Good Friday: Chief Service
April 2, 2010
“Father, Forgive Them” (Luke 23:32-43)
It’s Good Friday, and Jesus is led away to be crucified. Crucifixion was a method of execution that the Romans used, throughout their empire, but not on their own citizens, since it was the most brutal and degrading form of execution they could use. Crucifixion was extreme, slow, cruel, and, for them, not so unusual a punishment, done to common criminals, as a public display that served as a deterrent, to keep the masses under control and keep order in the realm. The Romans didn’t mess around.
So Jesus is led out with two criminals to be subjected to this public death on a cross. He is placed smack dab in the middle of these two wrongdoers, just like he’s one of them. And yet, what wrong has he done? In his ministry he has done only good. Spectacular good: healing diseases, feeding multitudes, casting out demons. Sublime good: speaking as a prophet sent by God, teaching God’s word with heavenly wisdom. Supreme good: forgiving sins, calling sinners to repentance, seeking and saving that which was lost. Yes, Jesus has done only good, nothing wrong, in his ministry. And yet they crucify him.

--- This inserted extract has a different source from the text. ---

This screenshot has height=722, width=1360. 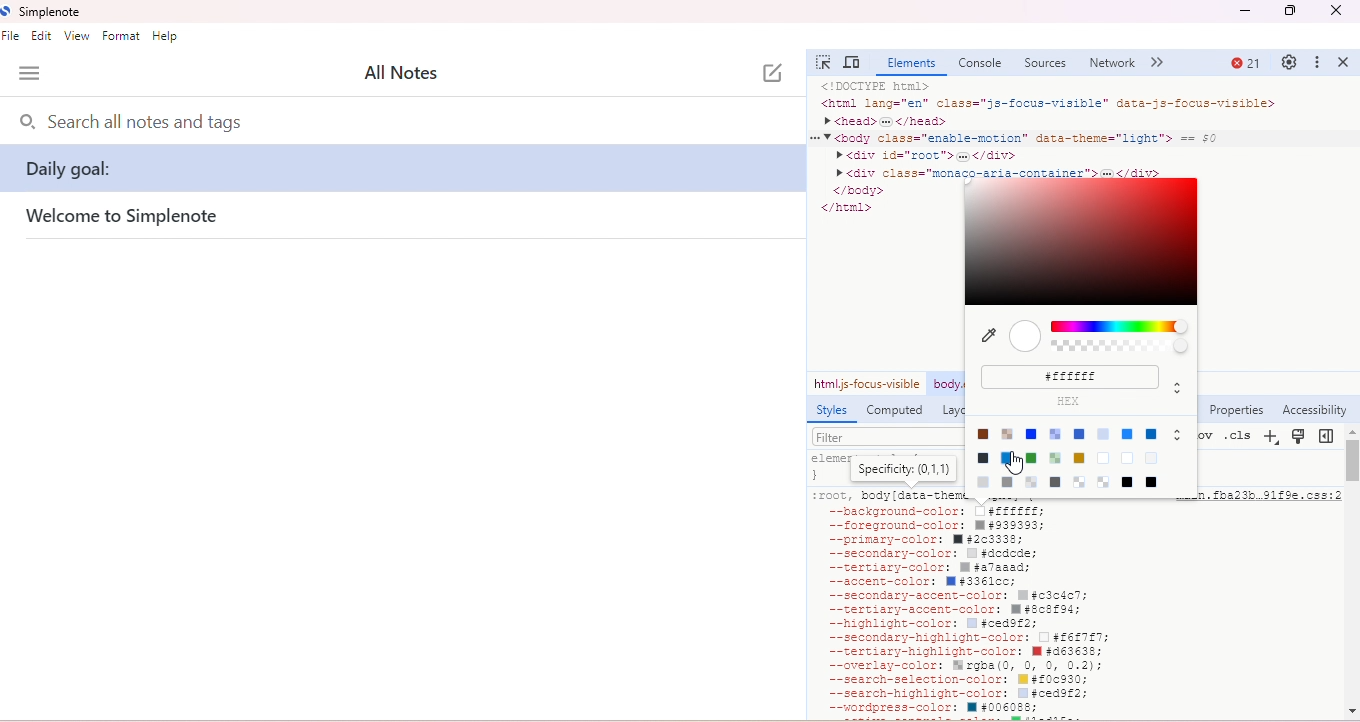 What do you see at coordinates (76, 36) in the screenshot?
I see `view` at bounding box center [76, 36].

But what is even more amazing is the first word that comes out of his mouth, as this righteous man is now hanging there nailed to a cross. Jesus lifts up his head to his Father and prays, “Father, forgive them, for they know not what they do.” Now this strikes us as strange for a couple of reasons. One, to be in such agony and pain, unjustly, and to have the thought to pray for those who have just put you on that cross–that is amazing. Who would do such a thing? Pray for their forgiveness? Wouldn’t we rather be calling out for revenge, for vengeance to be visited upon these evil men? Wouldn’t we be crying out, maintaining our innocence in the face of such cruel injustice? Yet Jesus does none of this. Instead, he prays, “Father, forgive them.”